Data to process –
# # # #

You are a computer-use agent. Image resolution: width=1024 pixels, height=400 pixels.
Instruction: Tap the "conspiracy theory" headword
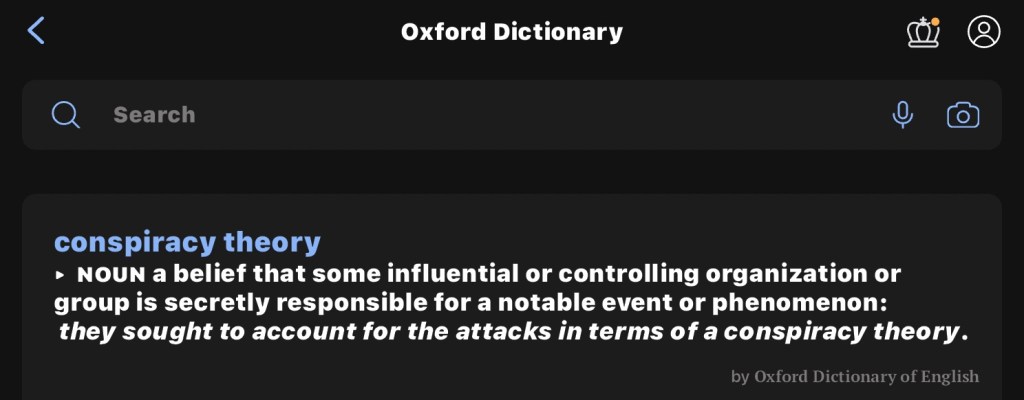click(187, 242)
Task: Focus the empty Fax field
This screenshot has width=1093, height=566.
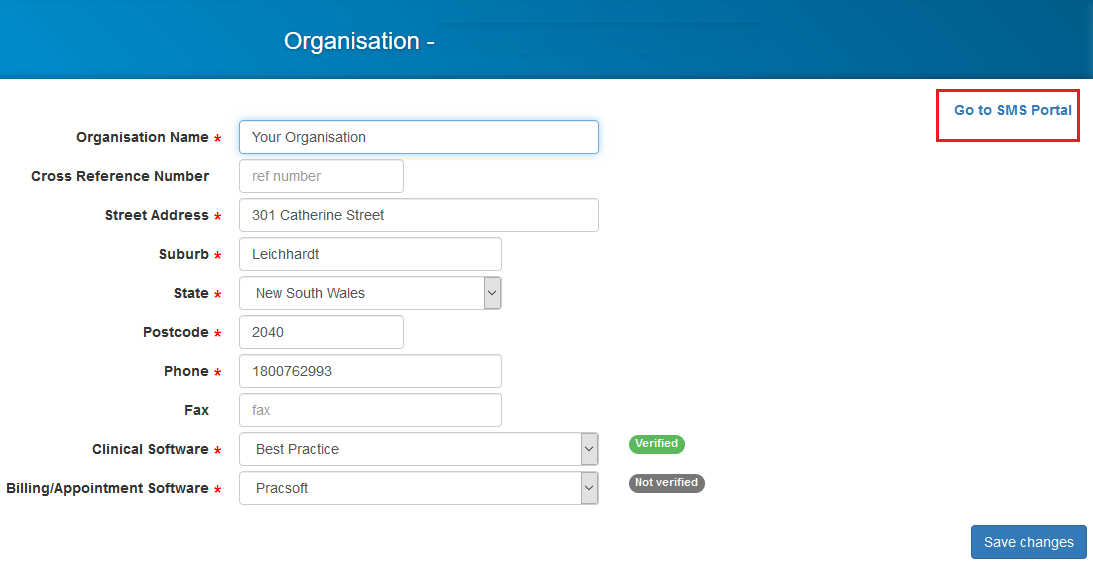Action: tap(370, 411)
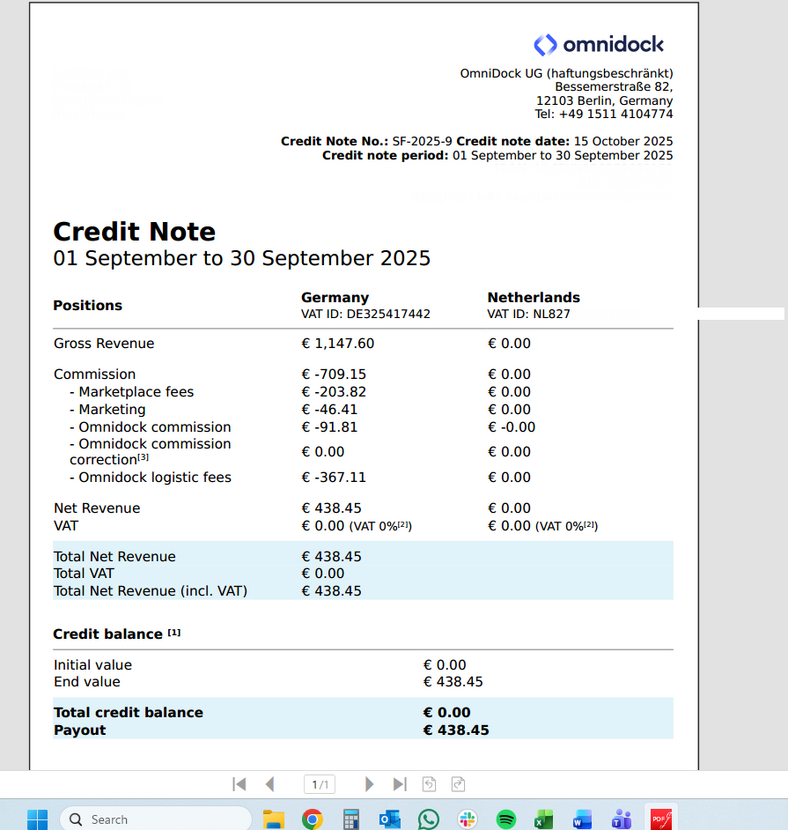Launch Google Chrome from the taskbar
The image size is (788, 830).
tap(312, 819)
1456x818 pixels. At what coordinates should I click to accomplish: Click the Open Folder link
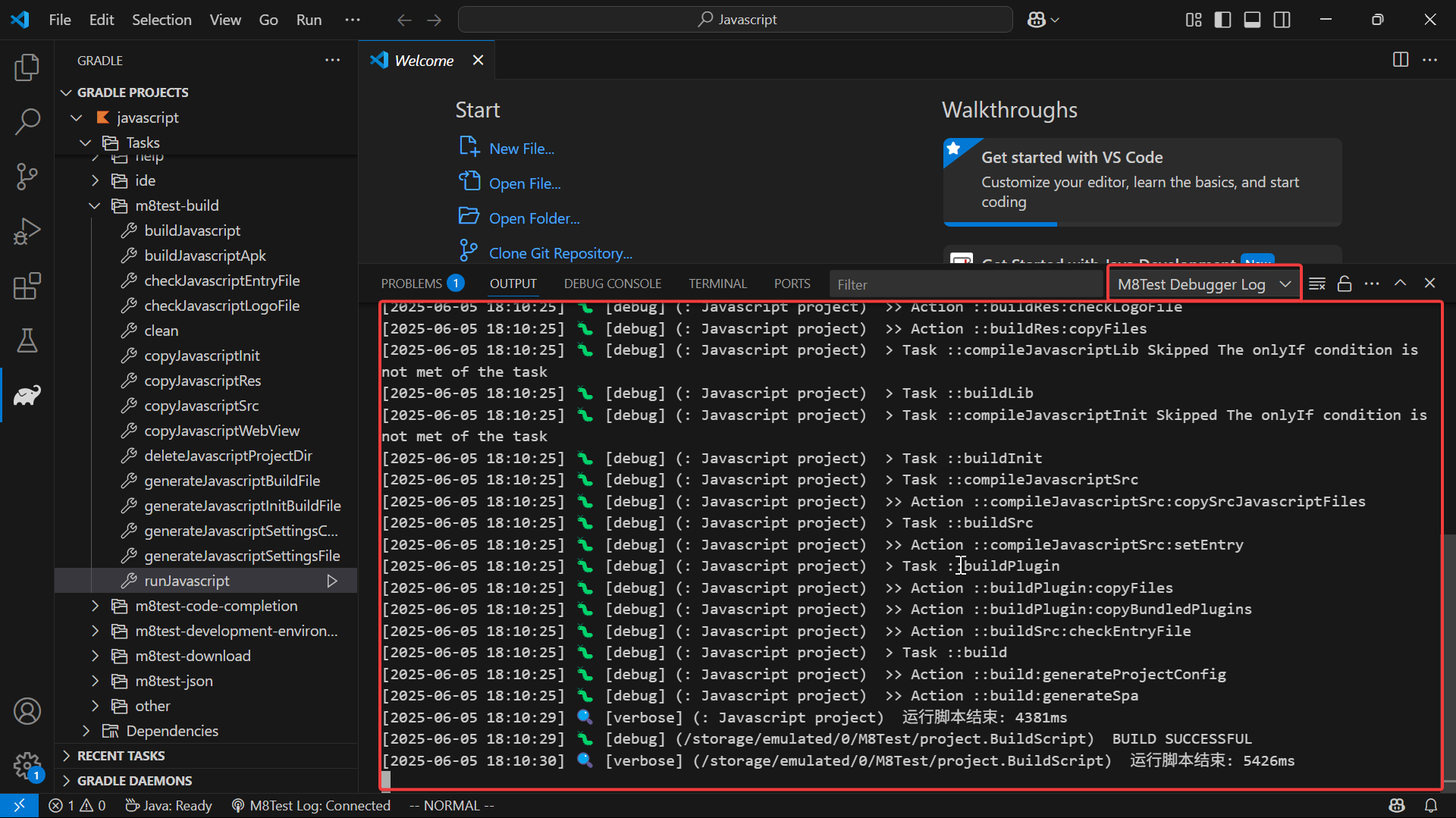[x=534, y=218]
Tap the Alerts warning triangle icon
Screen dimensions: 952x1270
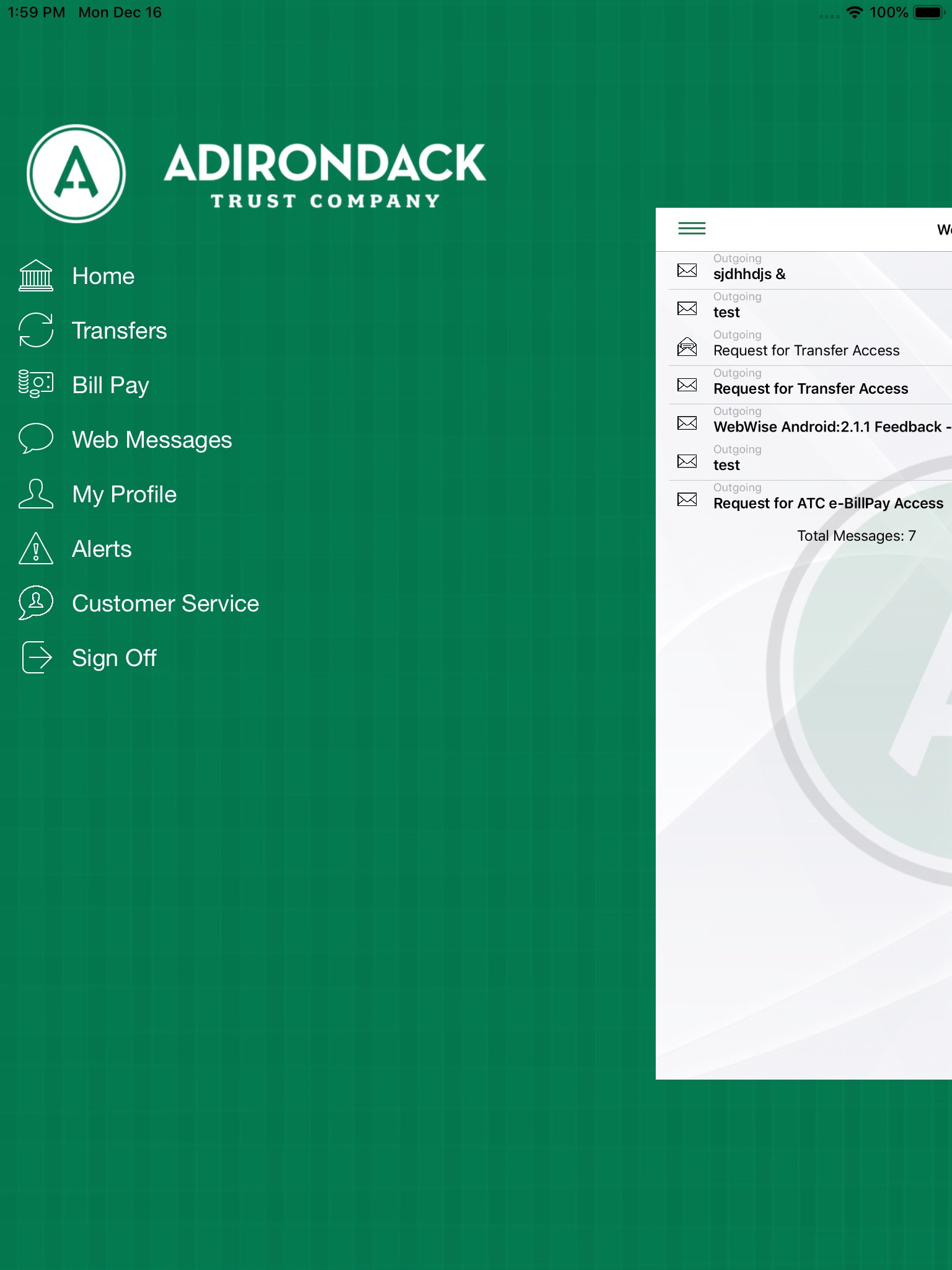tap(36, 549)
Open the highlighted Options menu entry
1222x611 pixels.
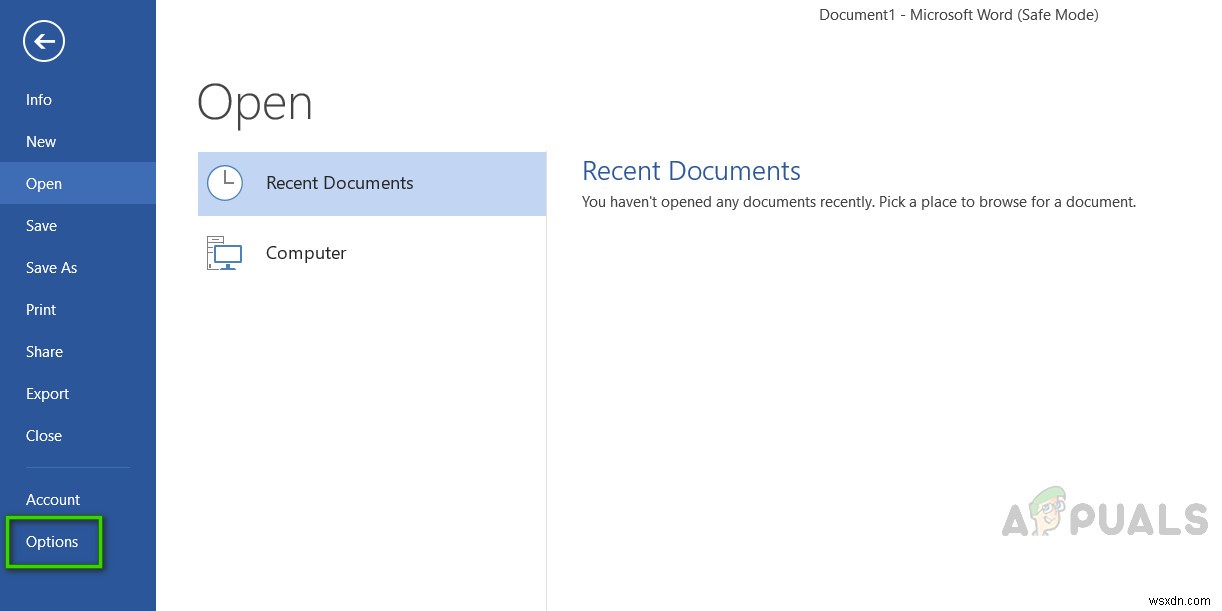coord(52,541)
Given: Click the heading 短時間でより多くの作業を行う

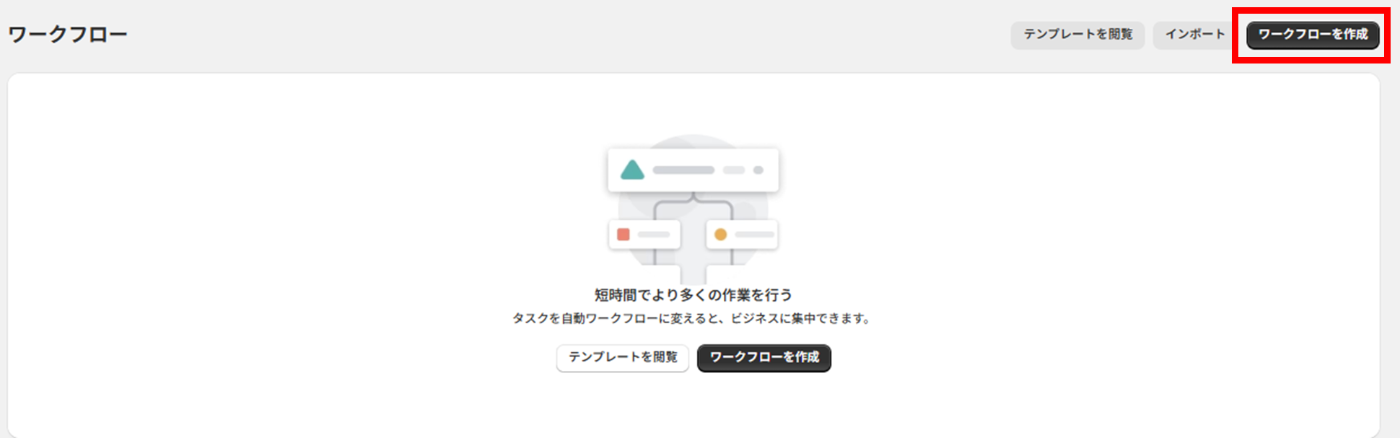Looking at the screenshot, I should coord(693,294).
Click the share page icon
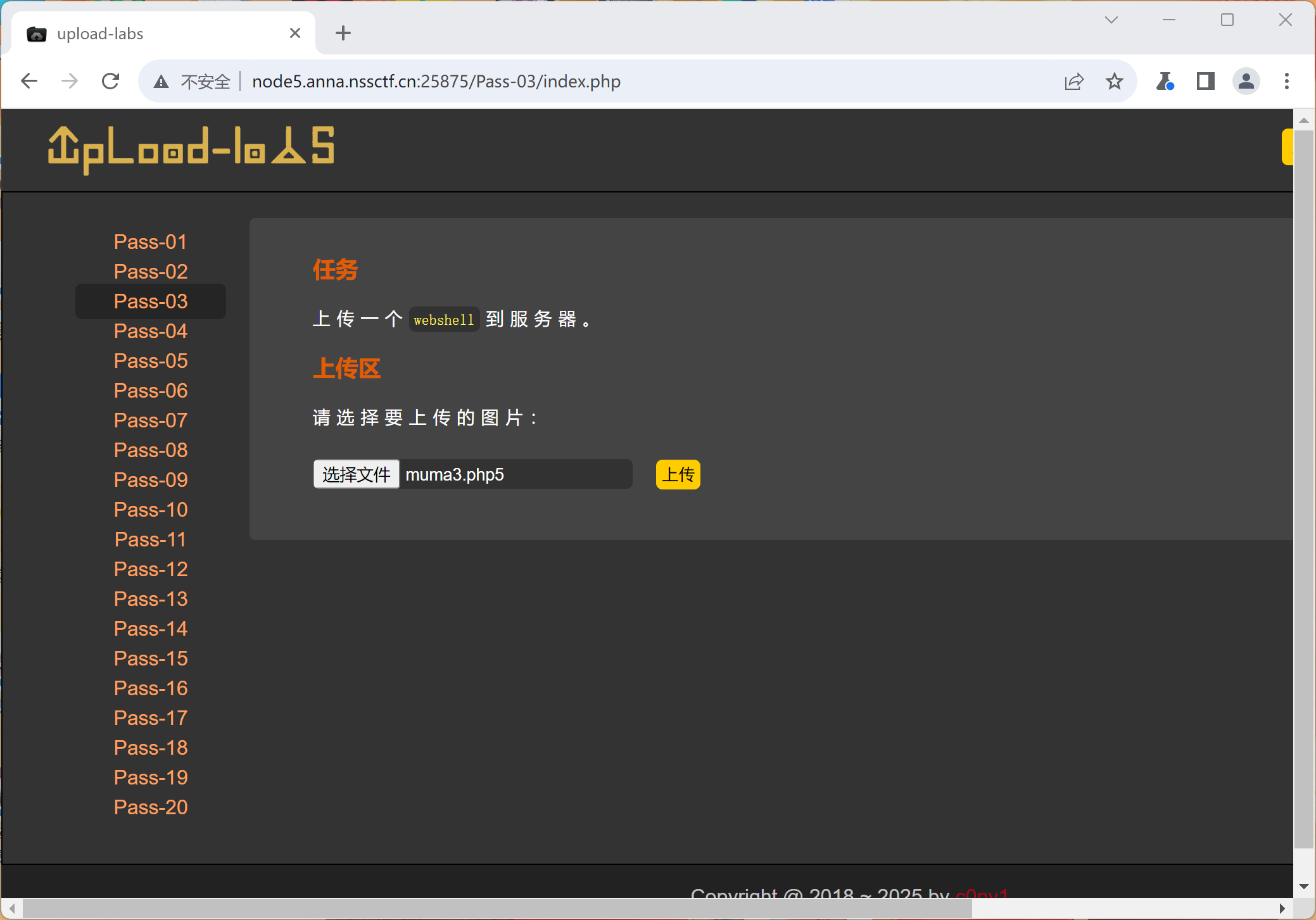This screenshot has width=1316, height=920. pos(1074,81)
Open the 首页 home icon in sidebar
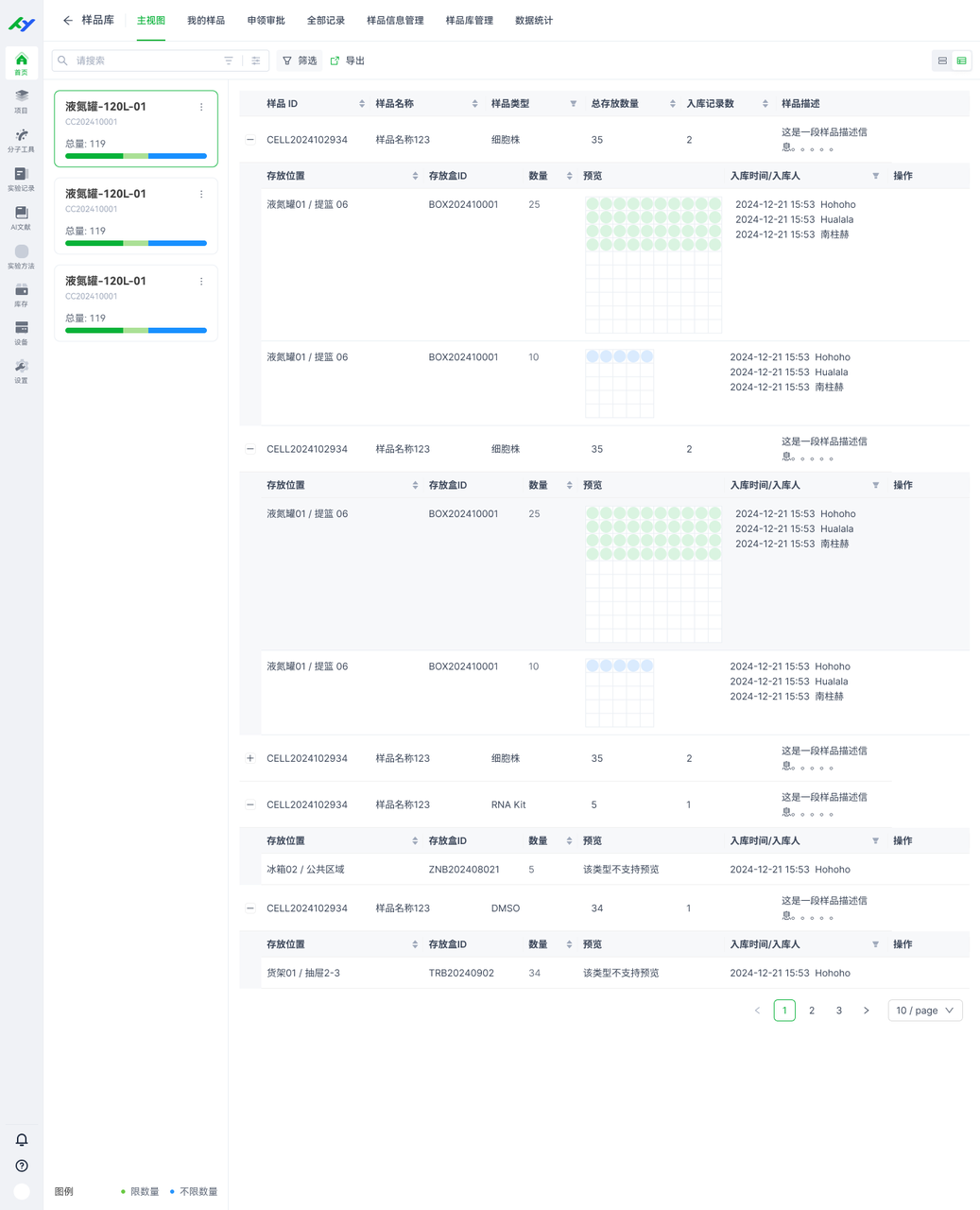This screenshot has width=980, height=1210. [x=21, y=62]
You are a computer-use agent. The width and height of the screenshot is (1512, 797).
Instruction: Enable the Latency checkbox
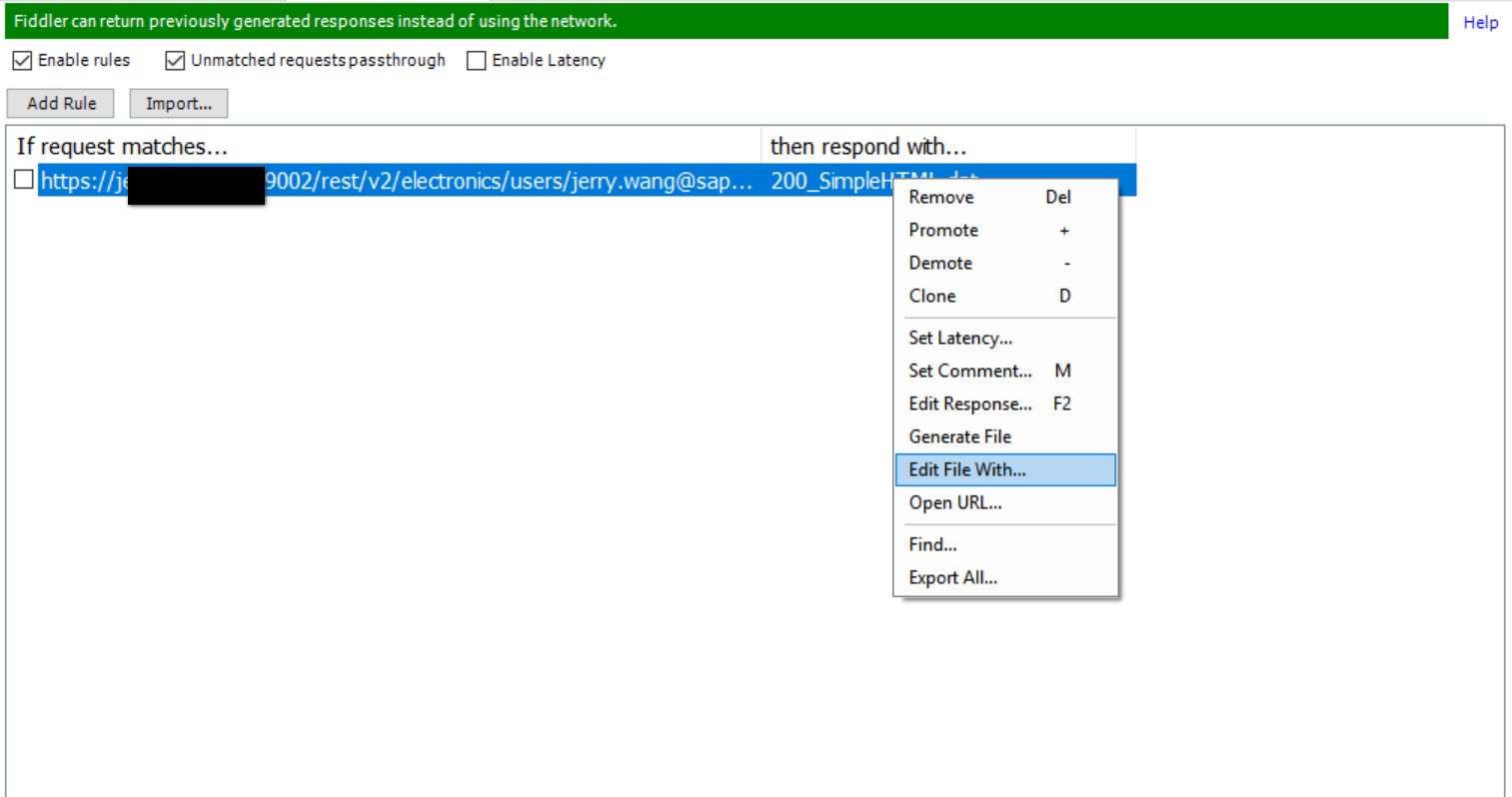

# # # #

Edit the lines above by replacing every instance of "icon" with "button" and leaving everything else unchanged. Leave the pictures out of your answer.

Expected answer –
You are a computer-use agent. Image resolution: width=1024 pixels, height=400 pixels.
Instruction: Tap the "conspiracy theory" headword
click(187, 242)
Task: Focus the empty Fax field
This screenshot has width=1093, height=566.
Action: tap(370, 411)
Launch Google Chrome from the taskbar
The image size is (788, 830).
tap(312, 819)
1456x818 pixels. At what coordinates should I click to accomplish: Click the Open Folder link
[x=534, y=218]
Tap the Alerts warning triangle button
Screen dimensions: 952x1270
tap(36, 549)
Open the highlighted Options menu entry
1222x611 pixels.
coord(52,541)
Given: Click the heading 短時間でより多くの作業を行う

Looking at the screenshot, I should coord(693,294).
Click the share page button
This screenshot has width=1316, height=920. pos(1074,81)
Open the 首页 home button in sidebar
This screenshot has width=980, height=1210. [x=21, y=62]
You are a computer-use agent. The width and height of the screenshot is (1512, 797).
Instruction: Enable the Latency checkbox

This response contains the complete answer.